Are Black Americans Protected and Served? | Teen Ink

Are Black Americans Protected and Served?

February 21, 2017
By RRicks9 SILVER, Tirana, Other
RRicks9 SILVER, Tirana, Other
6 articles 0 photos 11 comments

In the late summer of 2016, an African American man and his girlfriend, with her four-year old daughter, were riding in a 1997 white Oldsmobile through the neighborhood of Falcon Heights, Minnesota. It was there that they were pulled over at a traffic stop. After running errands, the man, Philando Castile, had previously picked up his girlfriend, Diamond Reynolds, from her apartment. The couple was stopped by two officers, by the names of Jeronimo Yanez and Joseph Kauser, of which worked for the St. Anthony Police Department. At the time, another St. Anthony police officer had radioed in that the Oldsmobile could possibly be holding fugitives from a recent robbery, and that he had planned to pull it over. But, Officers Yanez and Kauser pulled them over instead. The stop took place on Larpenteur Avenue at about 9:05pm. At some point in the next two minutes to come, Officer Yanez fatally shot Castile. The events immediately following the incident were recorded, while streaming live, on to Facebook. It was later reported that Yanez had asked for license and registration, and while Castile was reaching for his wallet, he also had a pistol on him and a license to carry a gun. After being told to put his hands up due to the officer seeing the pistol, Castile was then shot in the arm multiple times. He died twenty minutes later at The Hennepin County Medical Center.

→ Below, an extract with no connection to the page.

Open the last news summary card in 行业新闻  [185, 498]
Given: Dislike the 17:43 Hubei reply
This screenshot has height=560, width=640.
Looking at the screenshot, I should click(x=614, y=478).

A lot of attention recently has been targeted toward the actions of the American police force and the actions of some of their officers. The Washington Post reports that “40 percent of the unarmed people shot by police in 2015 were black men, even though black men make up only 6 percent of the population.”  They have also reported that a black person is twice as likely to be shot by a police officer than a white person. These statistics and some other incriminating videos of police arrests and shootings, such as the shooting of Philando Castile, have been enough to convince a majority of African-Americans that they must be alarmed by the people who are supposed to serve and protect. It is to my belief  that not every police officer has the intention to racially profile citizens, but at the same time I do think that there are a lot of police officers who do. In recent years, local governments and the federal government have opened investigations into the conduct of police departments nationwide, so I think that they are trying to stifle the statistics of fatal shootings. But under the new presidential administration it is very possible that the progress itself might stifle. President Trump was quoted saying, “I have a great relationship with the blacks. I’ve always had a great relationship with the blacks.” As an African-American, I take offense to this because he refers to the African-American community similar to an object instead of as a cumulative race and culture.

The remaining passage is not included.